Thursday, December 23, 2010

Those Who Get It

As a teenager, I had a very hard time coming to terms with my disability. It didn't help that I was getting infections every other week, or that keeping up with my peers became more difficult with every pain. Our intensive high school program drained me, I did theater which put me at school for twelve-hour days sometimes, and then homework... Plus disability stuff. Talking about it all with my friends was even harder, because, hello, I didn't want to admit to it.

In college it was easier to deal with, to do things at my own pace. I got more vocal about asking for help, or for people to wait for me. I didn't like it, but I was slowly learning to cope. There were times, though, when people made assumptions-- or didn't-- about my abilities and that always threw me for a loop.

Somehow along the way I gathered the people who got it. The ones who anticipate what I need help with, so I don't have to ask, but don't assume I can't do anything. Who don't bat an eyelash when I have to bandage this, or keep the weight off that. Who come hang out in my living room after I had surgery, or pick my cane up from the ground every time it clicks on the hardwood floor.

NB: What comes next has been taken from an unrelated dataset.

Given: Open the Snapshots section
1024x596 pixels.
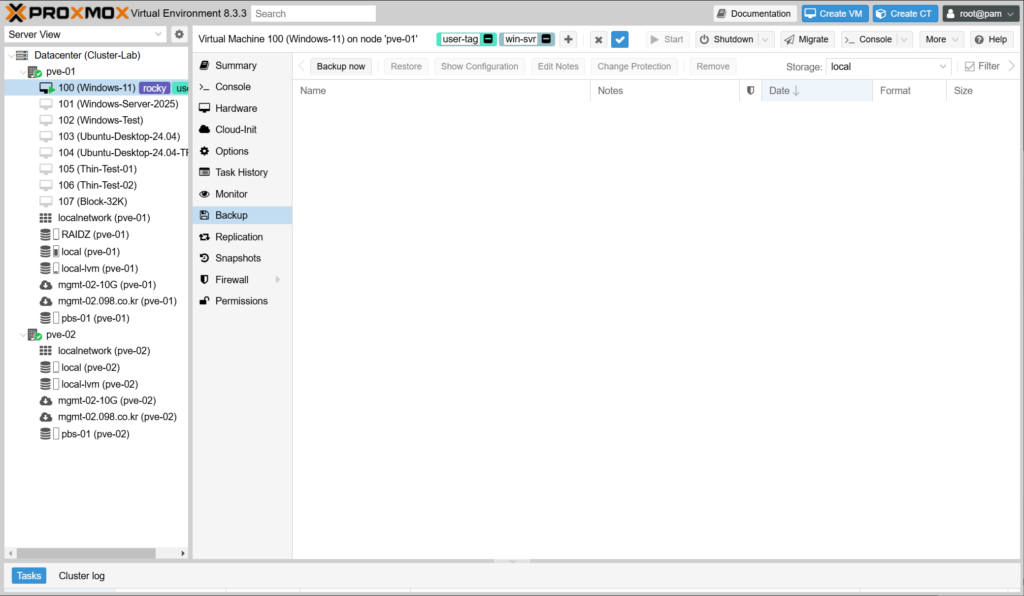Looking at the screenshot, I should click(x=238, y=258).
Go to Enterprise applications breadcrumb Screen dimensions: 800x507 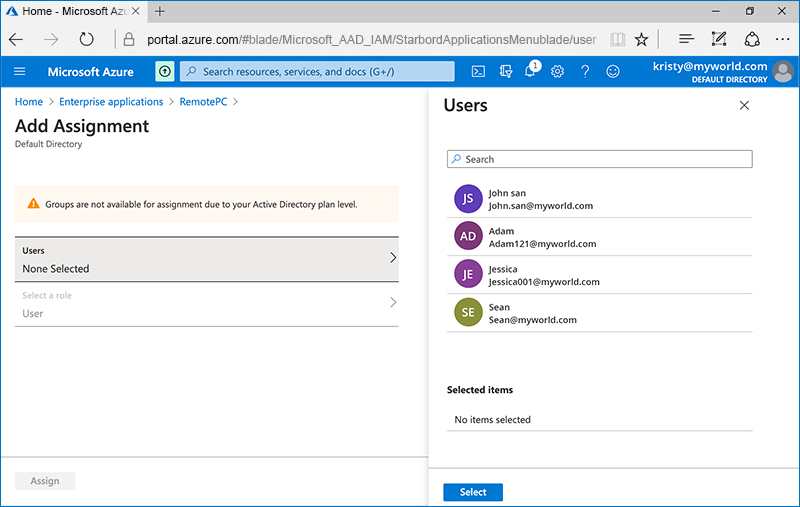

They're all over the place now, high school friends who moved, undergrad sorority sisters in Atlanta, former pen-pals in London. I'm so grateful for them, because as I said to my mom when I was last in New York with two of them, "It's easy."

One of Those Who Get It is staying with us for Christmas. Tonight we're having a Glee marathon with another.

Hey. Sixteen-year-old me. They do get it, and they're not going anywhere.